Missile Defense: No Third Site, So What Now?
Sometime this autumn the Obama Administration will announce it is abandoning plans to build a missile-defense complex in Eastern Europe. Since the administration has repeatedly warned of the danger posed by Iran’s development of ballistic missiles and nuclear weapons, the White House will have to offer some alternate vision of how U.S. allies and forward-deployed forces can be defended against the emerging threat.
Most of the possibilities have limitations. Sea-based defenses such as the Aegis combat system equipped with SM-3 missiles require favorable geography. Land-based defenses such as the Terminal High Altitude Area Defense require favorable political circumstances (basing access). They’re great programs, but something more will be needed. The something more presumably is air-based missile defenses that are less constrained by geography and politics.
Ten years from now, the Airborne Laser (ABL) could offer the best solution, despite reservations expressed by Secretary Gates when he trimmed the program on April 6. ABL is intrinsically more versatile than other approaches to missile defense, and in many scenarios cheaper. But it isn’t ready. Which leaves the various air-launched hit-to-kill concepts explored in a recent Air Force white paper.

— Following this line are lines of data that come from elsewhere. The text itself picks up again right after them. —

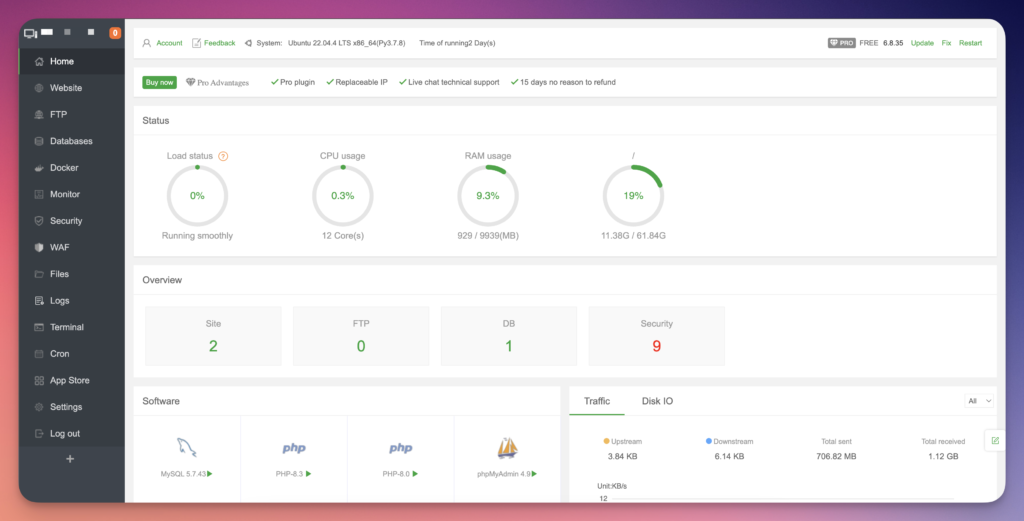Click the Restart link in header

pos(970,43)
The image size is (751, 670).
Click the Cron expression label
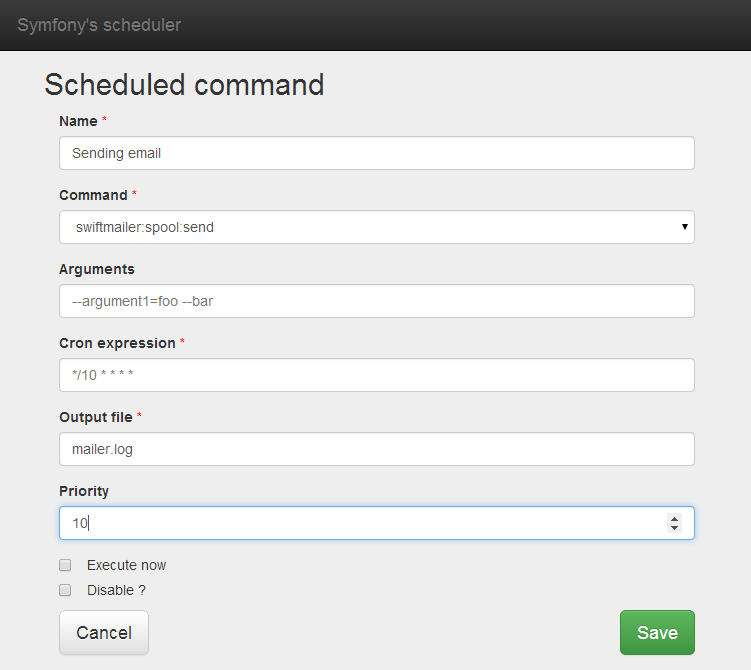(117, 343)
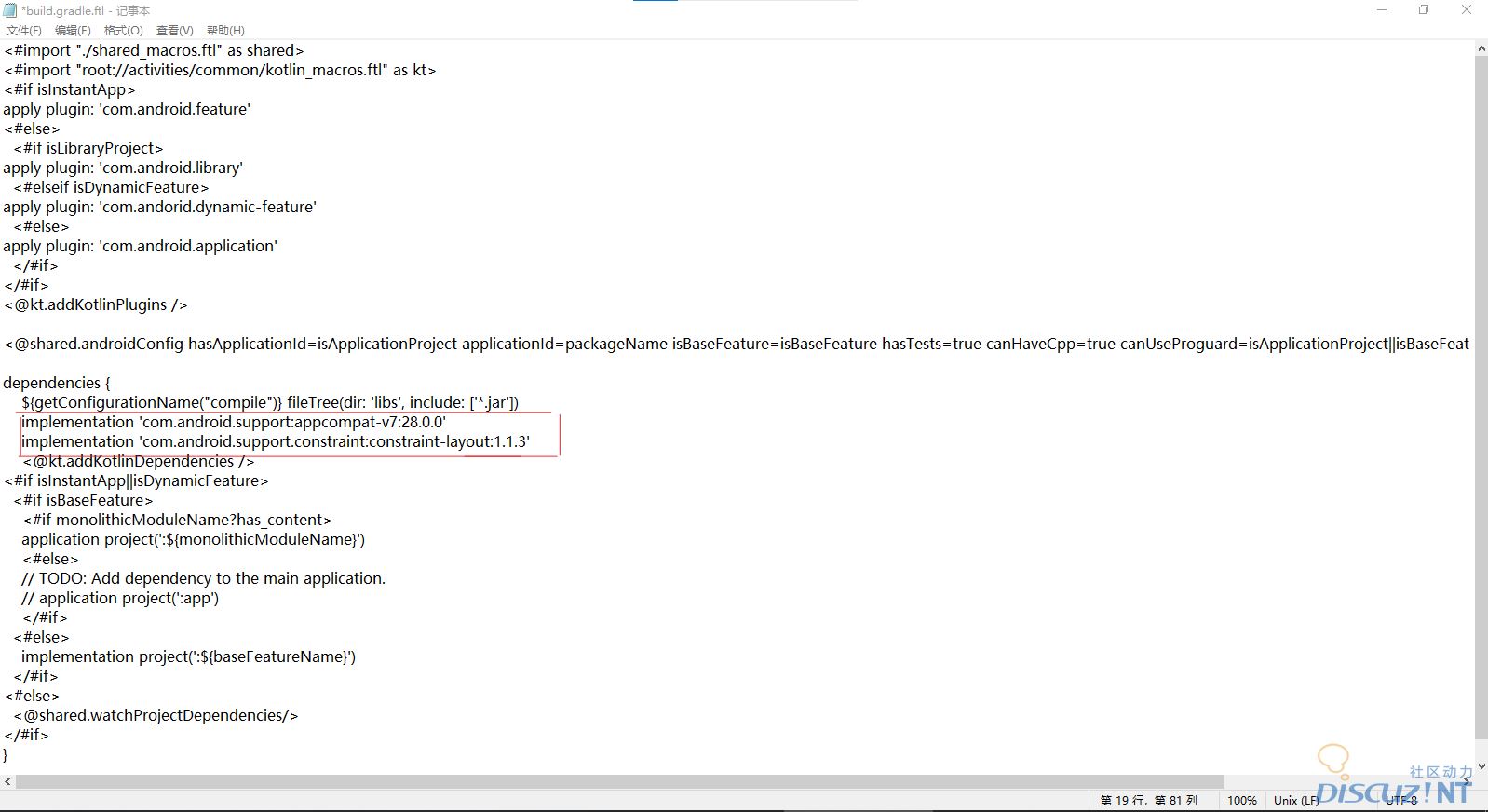The image size is (1488, 812).
Task: Click the Unix (LF) line ending indicator
Action: (x=1295, y=801)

The most promising such concept is the Network Centric Airborne Defense Element (NCADE), which despite its tongue-twisting name is a low cost, quick-reaction capability that can be carried on virtually any U.S. fighter. In fact, it’s a modified version of an air-to-air missile already carried on those fighters, which gets its missile-killing capability through clever networking of assets already in the joint force. NCADE could be operational before the end of President Obama’s first term, probably at a lower cost than any alternative — so it’s as good a fit for the emerging fiscal environment as the threat environment.